Oscar's Story

We will never forget the day that the nurse doing the ultrasound on Leona’s 20 week old bump told us we were having a baby boy!  We had both dreamed of having a little boy one day, and that dream was soon to come true.

Oscar was born on 10 September 2008 at 00:36am, weighing in at a decent 7lb 14oz. 

In the early days everything seemed fine, but as the weeks and months went on we started to become increasingly concerned about Oscar’s development.  He looked at us blankly quite a lot, and it was very difficult to get his attention.  If we put him on the floor he made little attempt to move around and had limited interest in playing with toys.  Despite our concerns, every health professional we visited examined him and told us to stop worrying that he was fine.  Call it instinct, or ‘mothers intuition’ but his mum knew in her heart that something wasn’t right.  She insisted on a genetic test, and finally we had an answer... Oscar had Jacobsen Syndrome.

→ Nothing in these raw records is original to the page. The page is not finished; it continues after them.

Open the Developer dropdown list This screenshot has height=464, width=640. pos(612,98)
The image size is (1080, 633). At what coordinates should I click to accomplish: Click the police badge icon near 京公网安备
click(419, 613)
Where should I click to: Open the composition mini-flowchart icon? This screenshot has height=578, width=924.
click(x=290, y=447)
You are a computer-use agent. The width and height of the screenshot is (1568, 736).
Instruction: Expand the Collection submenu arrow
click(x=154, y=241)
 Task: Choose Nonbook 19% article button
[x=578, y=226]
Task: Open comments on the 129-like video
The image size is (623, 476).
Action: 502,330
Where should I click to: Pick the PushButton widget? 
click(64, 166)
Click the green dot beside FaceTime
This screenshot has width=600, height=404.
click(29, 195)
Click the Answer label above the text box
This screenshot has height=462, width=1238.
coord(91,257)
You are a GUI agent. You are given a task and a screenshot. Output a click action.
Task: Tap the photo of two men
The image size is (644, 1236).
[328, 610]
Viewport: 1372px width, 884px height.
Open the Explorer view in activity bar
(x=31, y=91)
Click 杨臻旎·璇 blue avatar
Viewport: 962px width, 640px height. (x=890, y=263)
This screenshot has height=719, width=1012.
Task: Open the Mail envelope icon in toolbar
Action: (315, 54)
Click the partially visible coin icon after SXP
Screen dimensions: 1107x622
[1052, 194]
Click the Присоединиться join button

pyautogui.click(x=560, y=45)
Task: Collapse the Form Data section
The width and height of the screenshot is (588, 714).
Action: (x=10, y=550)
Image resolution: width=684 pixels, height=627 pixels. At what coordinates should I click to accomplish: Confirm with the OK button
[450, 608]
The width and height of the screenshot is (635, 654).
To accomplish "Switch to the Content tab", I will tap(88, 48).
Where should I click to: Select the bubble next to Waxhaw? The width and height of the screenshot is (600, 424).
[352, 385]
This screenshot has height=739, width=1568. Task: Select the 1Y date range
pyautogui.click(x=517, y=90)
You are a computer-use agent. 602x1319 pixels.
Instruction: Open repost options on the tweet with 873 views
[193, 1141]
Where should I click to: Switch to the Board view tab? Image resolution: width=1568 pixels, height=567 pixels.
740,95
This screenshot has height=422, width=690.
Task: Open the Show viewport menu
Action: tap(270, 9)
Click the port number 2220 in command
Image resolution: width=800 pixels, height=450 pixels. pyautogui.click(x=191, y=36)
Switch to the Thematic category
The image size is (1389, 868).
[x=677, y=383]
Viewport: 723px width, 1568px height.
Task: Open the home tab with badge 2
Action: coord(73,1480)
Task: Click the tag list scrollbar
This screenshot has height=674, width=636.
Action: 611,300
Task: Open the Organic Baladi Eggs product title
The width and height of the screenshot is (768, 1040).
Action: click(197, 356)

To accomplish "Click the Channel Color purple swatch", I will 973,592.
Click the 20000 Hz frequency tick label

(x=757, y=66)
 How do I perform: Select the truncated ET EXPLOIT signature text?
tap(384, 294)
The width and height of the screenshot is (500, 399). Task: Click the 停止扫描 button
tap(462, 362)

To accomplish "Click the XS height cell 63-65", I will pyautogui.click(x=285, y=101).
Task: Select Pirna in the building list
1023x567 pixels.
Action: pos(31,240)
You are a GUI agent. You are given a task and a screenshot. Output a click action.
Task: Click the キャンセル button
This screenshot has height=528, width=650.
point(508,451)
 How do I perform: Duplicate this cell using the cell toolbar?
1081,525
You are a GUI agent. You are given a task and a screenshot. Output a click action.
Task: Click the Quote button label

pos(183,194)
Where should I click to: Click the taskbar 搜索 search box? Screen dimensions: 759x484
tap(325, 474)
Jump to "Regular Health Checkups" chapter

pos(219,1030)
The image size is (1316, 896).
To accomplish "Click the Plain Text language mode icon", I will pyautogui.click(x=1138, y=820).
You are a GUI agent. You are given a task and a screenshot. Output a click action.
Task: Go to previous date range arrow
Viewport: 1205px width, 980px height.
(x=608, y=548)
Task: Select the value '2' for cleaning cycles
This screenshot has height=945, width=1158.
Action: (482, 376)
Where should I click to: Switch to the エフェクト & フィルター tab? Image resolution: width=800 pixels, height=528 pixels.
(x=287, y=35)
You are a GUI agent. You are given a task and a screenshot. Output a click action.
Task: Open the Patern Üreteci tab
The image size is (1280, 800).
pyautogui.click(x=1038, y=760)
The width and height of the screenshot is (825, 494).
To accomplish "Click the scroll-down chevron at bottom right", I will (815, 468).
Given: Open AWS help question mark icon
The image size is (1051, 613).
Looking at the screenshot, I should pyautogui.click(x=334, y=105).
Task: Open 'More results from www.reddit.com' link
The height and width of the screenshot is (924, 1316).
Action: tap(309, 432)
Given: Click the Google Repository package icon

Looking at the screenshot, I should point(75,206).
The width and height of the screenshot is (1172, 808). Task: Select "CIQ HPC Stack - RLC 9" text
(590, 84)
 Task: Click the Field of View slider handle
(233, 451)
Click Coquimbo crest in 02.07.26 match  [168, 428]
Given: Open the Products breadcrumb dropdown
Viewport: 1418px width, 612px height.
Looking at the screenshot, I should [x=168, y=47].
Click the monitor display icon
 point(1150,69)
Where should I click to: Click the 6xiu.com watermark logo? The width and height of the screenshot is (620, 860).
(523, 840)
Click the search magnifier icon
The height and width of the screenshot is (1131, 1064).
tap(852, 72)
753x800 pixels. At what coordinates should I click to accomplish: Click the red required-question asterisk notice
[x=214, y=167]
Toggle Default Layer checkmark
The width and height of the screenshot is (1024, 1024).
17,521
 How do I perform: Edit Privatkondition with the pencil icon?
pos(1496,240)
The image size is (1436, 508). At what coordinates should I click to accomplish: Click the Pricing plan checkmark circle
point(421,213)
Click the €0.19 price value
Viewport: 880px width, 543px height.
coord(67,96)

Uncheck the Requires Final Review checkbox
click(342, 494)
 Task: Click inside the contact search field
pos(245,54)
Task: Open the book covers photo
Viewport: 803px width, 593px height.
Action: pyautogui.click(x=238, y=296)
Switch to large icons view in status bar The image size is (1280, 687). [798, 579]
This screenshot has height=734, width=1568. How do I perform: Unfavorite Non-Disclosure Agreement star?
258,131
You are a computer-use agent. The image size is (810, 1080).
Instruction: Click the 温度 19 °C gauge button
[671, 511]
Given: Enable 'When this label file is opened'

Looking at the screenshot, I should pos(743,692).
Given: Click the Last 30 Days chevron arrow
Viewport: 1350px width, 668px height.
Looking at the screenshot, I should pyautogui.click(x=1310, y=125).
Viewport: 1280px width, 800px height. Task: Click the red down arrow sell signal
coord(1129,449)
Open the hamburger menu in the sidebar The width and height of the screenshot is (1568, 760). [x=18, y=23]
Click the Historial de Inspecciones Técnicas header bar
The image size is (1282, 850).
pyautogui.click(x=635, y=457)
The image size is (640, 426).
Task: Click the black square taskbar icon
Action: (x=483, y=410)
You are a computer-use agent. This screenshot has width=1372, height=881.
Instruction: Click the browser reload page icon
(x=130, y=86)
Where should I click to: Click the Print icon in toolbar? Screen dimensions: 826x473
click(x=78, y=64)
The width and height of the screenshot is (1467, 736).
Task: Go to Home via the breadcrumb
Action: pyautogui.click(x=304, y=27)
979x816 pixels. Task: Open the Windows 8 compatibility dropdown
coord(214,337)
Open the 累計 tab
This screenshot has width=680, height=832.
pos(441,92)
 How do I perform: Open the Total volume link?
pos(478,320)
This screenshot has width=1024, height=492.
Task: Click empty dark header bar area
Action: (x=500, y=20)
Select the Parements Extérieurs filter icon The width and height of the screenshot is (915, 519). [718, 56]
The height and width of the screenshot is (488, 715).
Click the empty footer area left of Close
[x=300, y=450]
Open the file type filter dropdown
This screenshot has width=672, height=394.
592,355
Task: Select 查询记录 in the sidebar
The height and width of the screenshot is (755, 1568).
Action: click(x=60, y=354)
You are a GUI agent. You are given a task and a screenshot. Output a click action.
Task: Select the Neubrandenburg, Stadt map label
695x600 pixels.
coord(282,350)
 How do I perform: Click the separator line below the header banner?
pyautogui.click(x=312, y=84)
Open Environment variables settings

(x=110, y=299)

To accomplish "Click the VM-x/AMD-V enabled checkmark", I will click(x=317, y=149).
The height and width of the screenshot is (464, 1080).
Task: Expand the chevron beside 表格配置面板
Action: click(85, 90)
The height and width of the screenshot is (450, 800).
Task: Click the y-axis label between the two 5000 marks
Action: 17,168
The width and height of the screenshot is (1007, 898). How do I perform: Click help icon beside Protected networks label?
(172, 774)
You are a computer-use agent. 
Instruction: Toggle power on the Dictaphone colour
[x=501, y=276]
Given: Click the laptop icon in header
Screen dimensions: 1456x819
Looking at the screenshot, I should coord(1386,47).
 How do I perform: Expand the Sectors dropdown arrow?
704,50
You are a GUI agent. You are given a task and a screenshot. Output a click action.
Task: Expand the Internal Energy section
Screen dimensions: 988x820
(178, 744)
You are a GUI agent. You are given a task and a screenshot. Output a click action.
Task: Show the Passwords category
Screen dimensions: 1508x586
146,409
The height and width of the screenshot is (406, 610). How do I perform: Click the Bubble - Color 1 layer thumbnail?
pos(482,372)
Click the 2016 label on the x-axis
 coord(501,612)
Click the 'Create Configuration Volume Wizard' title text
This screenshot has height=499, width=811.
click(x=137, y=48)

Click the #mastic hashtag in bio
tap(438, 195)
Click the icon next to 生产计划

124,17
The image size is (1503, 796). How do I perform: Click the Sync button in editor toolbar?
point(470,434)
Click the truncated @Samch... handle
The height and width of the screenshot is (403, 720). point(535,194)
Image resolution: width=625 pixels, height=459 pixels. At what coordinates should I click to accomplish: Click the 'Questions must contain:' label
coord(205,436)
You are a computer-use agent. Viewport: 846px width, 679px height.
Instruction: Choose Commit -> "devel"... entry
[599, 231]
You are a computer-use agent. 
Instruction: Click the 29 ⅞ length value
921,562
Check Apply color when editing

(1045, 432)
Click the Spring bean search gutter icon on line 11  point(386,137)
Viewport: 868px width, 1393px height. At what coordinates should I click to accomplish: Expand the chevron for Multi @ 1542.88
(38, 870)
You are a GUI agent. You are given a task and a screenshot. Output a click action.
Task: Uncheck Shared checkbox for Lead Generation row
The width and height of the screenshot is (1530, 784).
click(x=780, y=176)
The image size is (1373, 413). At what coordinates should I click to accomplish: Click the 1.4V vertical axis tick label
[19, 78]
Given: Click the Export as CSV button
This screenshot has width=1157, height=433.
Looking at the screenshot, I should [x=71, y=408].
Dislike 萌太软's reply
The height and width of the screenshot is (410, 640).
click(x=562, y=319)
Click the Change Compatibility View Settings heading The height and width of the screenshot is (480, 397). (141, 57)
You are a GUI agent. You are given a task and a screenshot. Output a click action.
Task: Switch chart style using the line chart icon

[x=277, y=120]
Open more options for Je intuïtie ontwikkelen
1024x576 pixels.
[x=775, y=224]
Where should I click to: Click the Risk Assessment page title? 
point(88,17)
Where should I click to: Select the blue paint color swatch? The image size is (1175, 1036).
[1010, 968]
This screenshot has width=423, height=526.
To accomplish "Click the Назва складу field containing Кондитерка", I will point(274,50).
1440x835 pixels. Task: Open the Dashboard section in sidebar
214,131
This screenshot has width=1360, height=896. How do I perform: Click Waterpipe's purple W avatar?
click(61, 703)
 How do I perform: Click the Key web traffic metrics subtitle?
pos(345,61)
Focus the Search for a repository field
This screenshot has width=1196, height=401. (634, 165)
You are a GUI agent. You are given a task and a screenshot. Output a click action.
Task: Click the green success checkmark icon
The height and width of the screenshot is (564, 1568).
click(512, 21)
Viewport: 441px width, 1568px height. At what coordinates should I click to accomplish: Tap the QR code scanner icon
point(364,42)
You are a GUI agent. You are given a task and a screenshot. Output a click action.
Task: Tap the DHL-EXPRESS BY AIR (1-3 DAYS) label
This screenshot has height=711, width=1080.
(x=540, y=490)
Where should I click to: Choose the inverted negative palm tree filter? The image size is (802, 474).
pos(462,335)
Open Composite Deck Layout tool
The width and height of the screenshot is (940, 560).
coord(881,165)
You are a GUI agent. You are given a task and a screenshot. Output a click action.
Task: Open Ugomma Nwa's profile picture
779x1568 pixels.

Jacobsen Syndrome is an extremely rare chromosome disorder.  There are little over 250 confirmed cases in the world, and it is said to affect just 1 in every 100,000.  In reality it is much less common than this and Oscar is the only one that we are aware of in the whole of Ireland.  Fortunately Oscar’s condition is relatively mild and he does not have any of the major organ defects which affect many of these children.  Through physiotherapy, speech therapy, and a lot of hard work at home (particularly by his amazing mummy), Oscar made astonishing progress and eventually was on par with other kids his age.  Many people actually said that he was more advanced than others his age in his speech and language- including his speech therapist who discharged him for talking too much!!!  On 12 September 2011, 2 days after his 3rd birthday, Oscar achieved one of our biggest goals- he started at a ‘mainstream’ playgroup.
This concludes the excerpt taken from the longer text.